La cyclostratigraphie est une méthode géologique qui utilise la stratification sédimentaire rythmique pour détecter les cycles astronomiques « Milankovitch » qui reflètent la façon dont les changements dans l’orbite et la rotation de la Terre affectent le climat.
« Deux cycles de Milankovitch, la précession et l’obliquité, sont liés à l’oscillation et à l’inclinaison de l’axe de rotation de la Terre dans l’espace. La rotation plus rapide de la Terre primitive peut donc être détectée dans des cycles de précession et d’obliquité plus courts dans le passé », explique Kirscher.
Mitchell et Kirscher ont tiré parti de la récente prolifération des enregistrements de Milankovitch, plus de la moitié des données relatives aux temps anciens ayant été générées au cours des sept dernières années.
« Nous avons réalisé qu’il était enfin temps de tester une sorte d’idée alternative marginale, mais tout à fait raisonnable, sur la paléorotation de la Terre », a déclaré Mitchell.
L’une des théories non prouvées est que la longueur du jour aurait pu s’arrêter à une valeur constante dans le passé lointain de la Terre. Outre les marées océaniques liées à l’attraction de la Lune, la Terre connaît également des marées solaires liées au réchauffement de l’atmosphère pendant la journée.
Les marées atmosphériques solaires ne sont pas aussi fortes que les marées océaniques lunaires, mais cela n’a pas toujours été le cas. Lorsque la Terre tournait plus vite dans le passé, l’attraction de la Lune aurait été beaucoup plus faible. Contrairement à l’attraction de la Lune, la marée du Soleil pousse la Terre. Ainsi, alors que la Lune ralentit la rotation de la Terre, le Soleil l’accélère.
« Pour cette raison, si dans le passé ces deux forces opposées étaient devenues égales l’une à l’autre, une telle résonance de marée aurait fait que la longueur du jour de la Terre aurait cessé de changer et serait restée constante pendant un certain temps », a déclaré Kirscher.
Et c’est exactement ce que la nouvelle compilation de données a montré.
La durée du jour sur Terre semble avoir cessé d’augmenter sur le long terme et s’est stabilisée à environ 19 heures, il y a environ deux à un milliard d’années – « le milliard d’années », note Mitchell, « communément appelé le milliard « ennuyeux » ».
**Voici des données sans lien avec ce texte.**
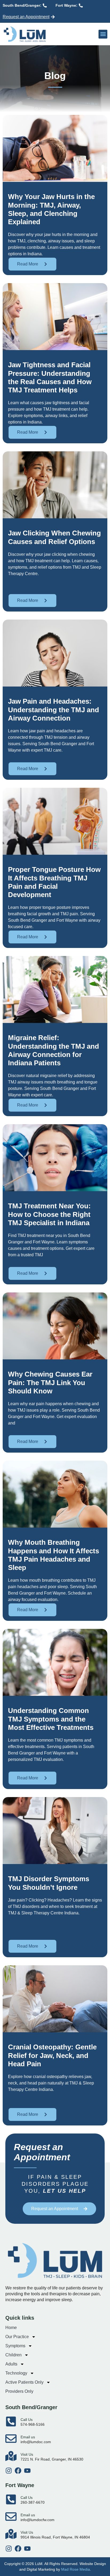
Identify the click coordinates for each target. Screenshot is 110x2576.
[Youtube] (27, 2470)
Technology (16, 2373)
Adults (11, 2364)
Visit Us (27, 2454)
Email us (28, 2437)
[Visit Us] (11, 2456)
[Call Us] (11, 2421)
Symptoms (15, 2345)
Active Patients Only (24, 2382)
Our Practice (17, 2336)
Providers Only (19, 2391)
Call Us (27, 2419)
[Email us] (11, 2438)
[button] (103, 34)
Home (11, 2327)
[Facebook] (18, 2470)
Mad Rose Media (75, 2569)
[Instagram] (8, 2470)
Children (13, 2355)
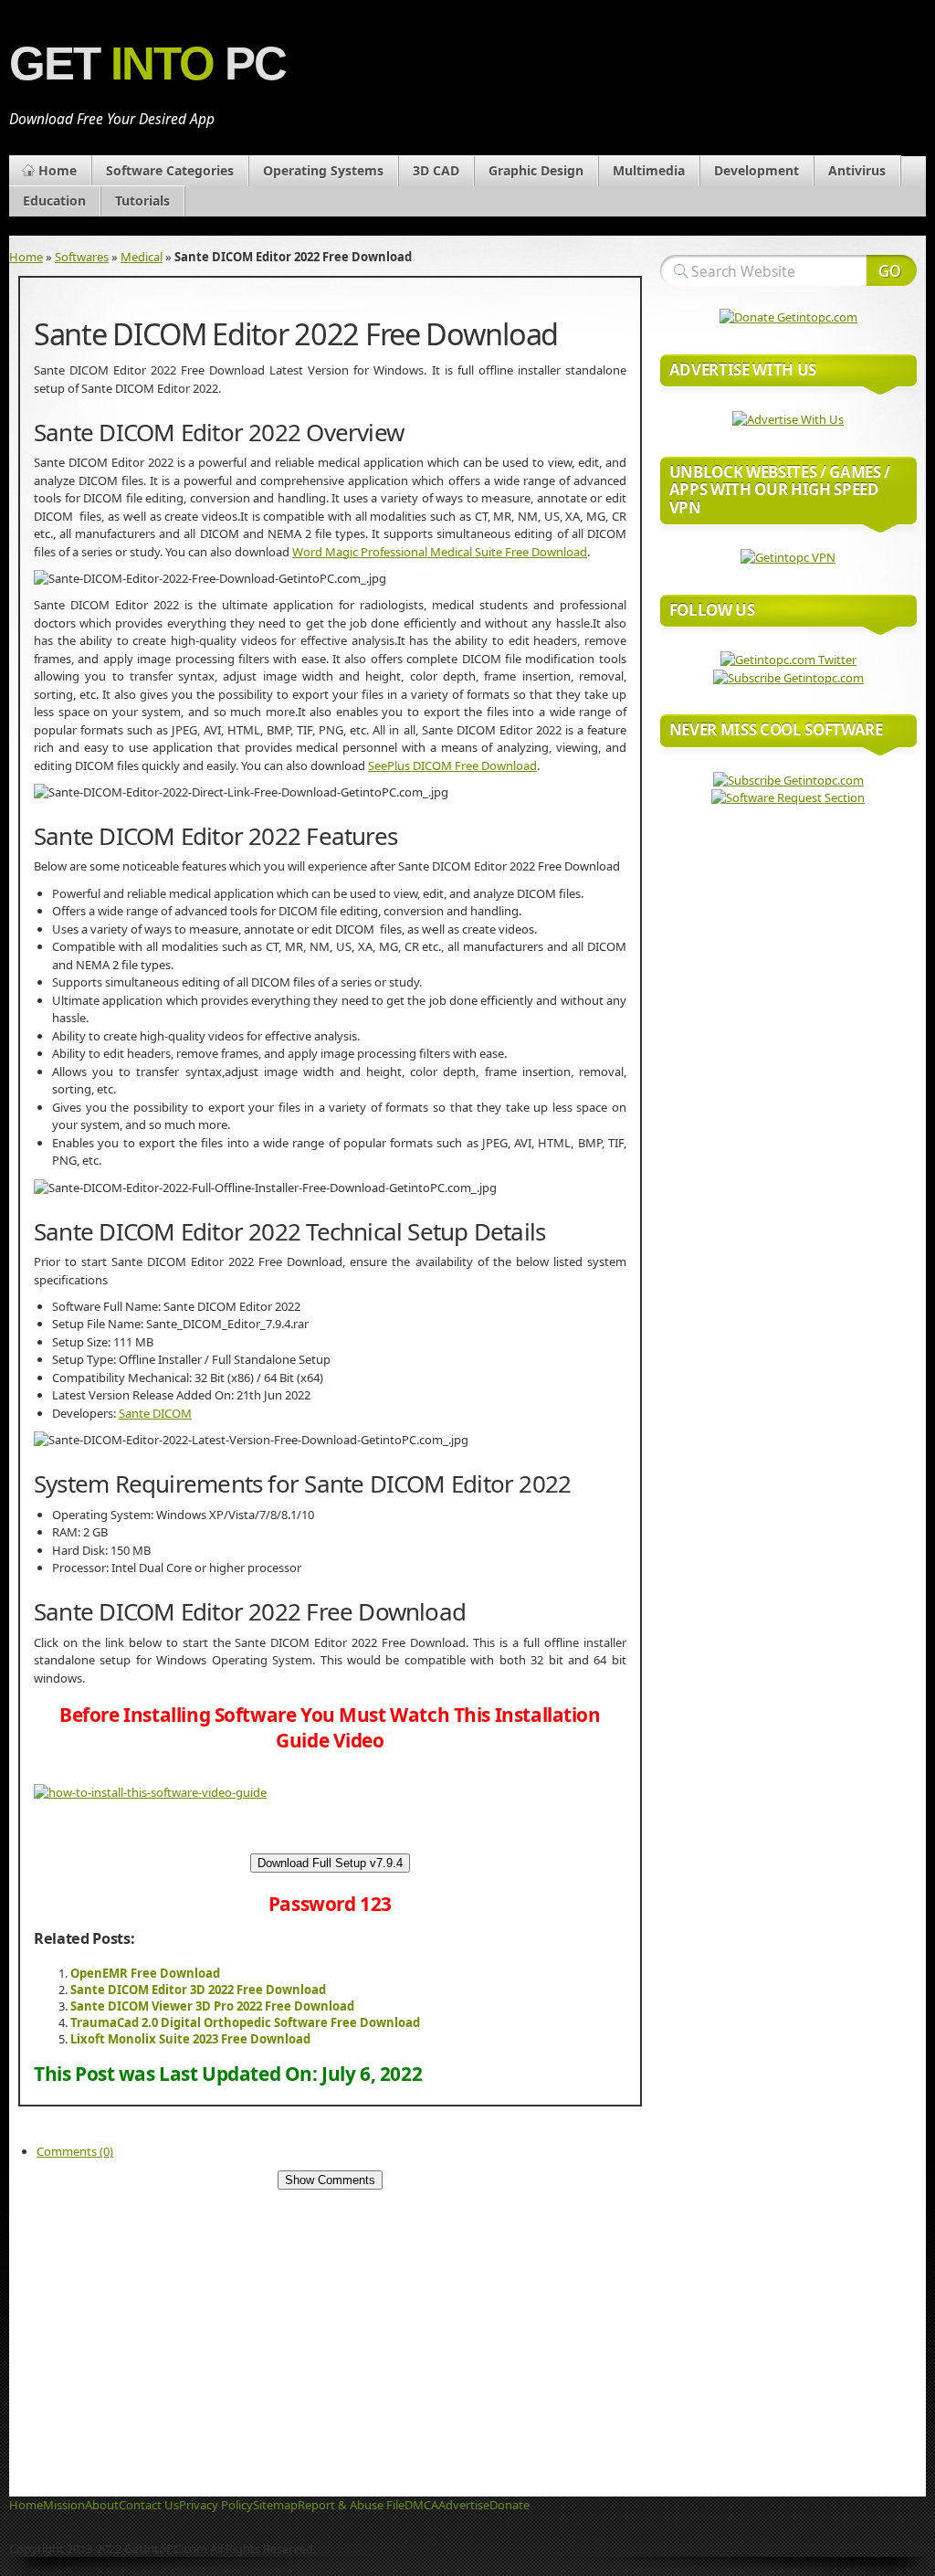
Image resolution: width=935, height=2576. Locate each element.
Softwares (82, 256)
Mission (64, 2505)
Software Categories (170, 170)
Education (54, 200)
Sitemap (275, 2505)
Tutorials (142, 200)
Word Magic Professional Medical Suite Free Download (439, 552)
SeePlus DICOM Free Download (452, 765)
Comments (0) (75, 2151)
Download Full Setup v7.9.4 (330, 1863)
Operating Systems (323, 170)
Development (756, 170)
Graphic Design (536, 170)
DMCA (421, 2505)
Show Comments (330, 2180)
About (102, 2505)
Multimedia (649, 170)
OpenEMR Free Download (145, 1973)
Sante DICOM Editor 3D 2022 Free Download (198, 1989)
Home (57, 170)
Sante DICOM (155, 1413)
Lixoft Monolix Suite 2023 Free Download (190, 2039)
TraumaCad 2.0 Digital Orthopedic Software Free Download (245, 2022)
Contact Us (149, 2505)
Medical (142, 256)
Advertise (463, 2505)
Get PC (147, 63)
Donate (509, 2505)
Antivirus (857, 170)
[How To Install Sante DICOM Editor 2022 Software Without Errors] (150, 1792)
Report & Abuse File (351, 2505)
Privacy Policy (216, 2505)
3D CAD (436, 170)
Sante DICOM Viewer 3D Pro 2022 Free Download (212, 2006)
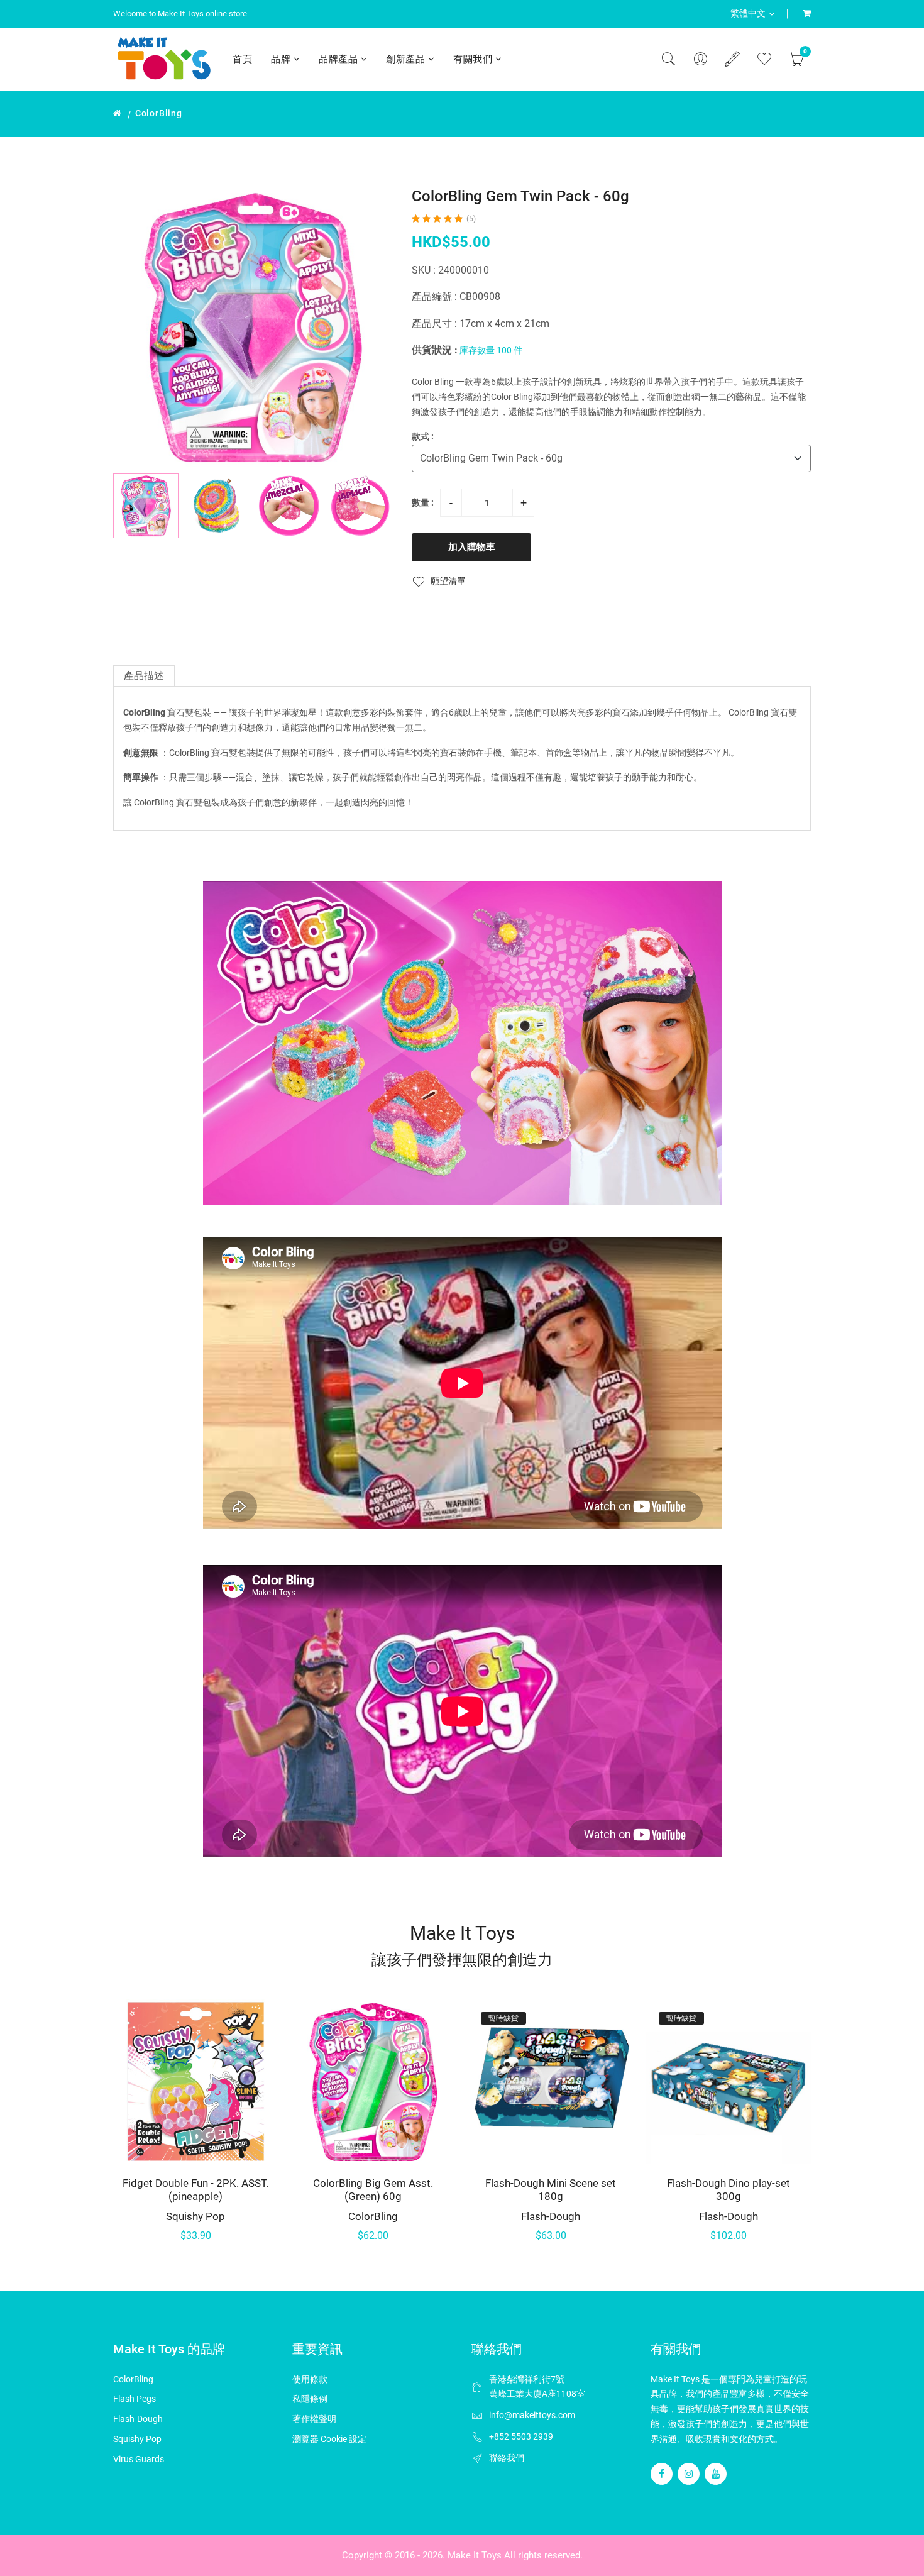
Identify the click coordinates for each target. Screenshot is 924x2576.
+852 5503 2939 (521, 2436)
Le moment où s’est produit ce décrochage se situe, de manière intrigante, entre les deux plus fortes augmentations de l’oxygène. Timothy Lyons, de l’Université de Californie à Riverside, qui n’a pas participé à l’étude, a déclaré : « Il est fascinant de penser que l’évolution de la rotation de la Terre a pu affecter l’évolution de la composition de l’atmosphère ».
La nouvelle étude soutient donc l’idée que l’augmentation des niveaux modernes d’oxygène sur Terre a dû attendre des jours plus longs pour que les bactéries photosynthétiques génèrent plus d’oxygène chaque jour.
Référence : « Mid-Proterozoic day length stalled by tidal resonance » par Ross N. Mitchell et Uwe Kirscher, 12 juin 2023, Nature Geoscience.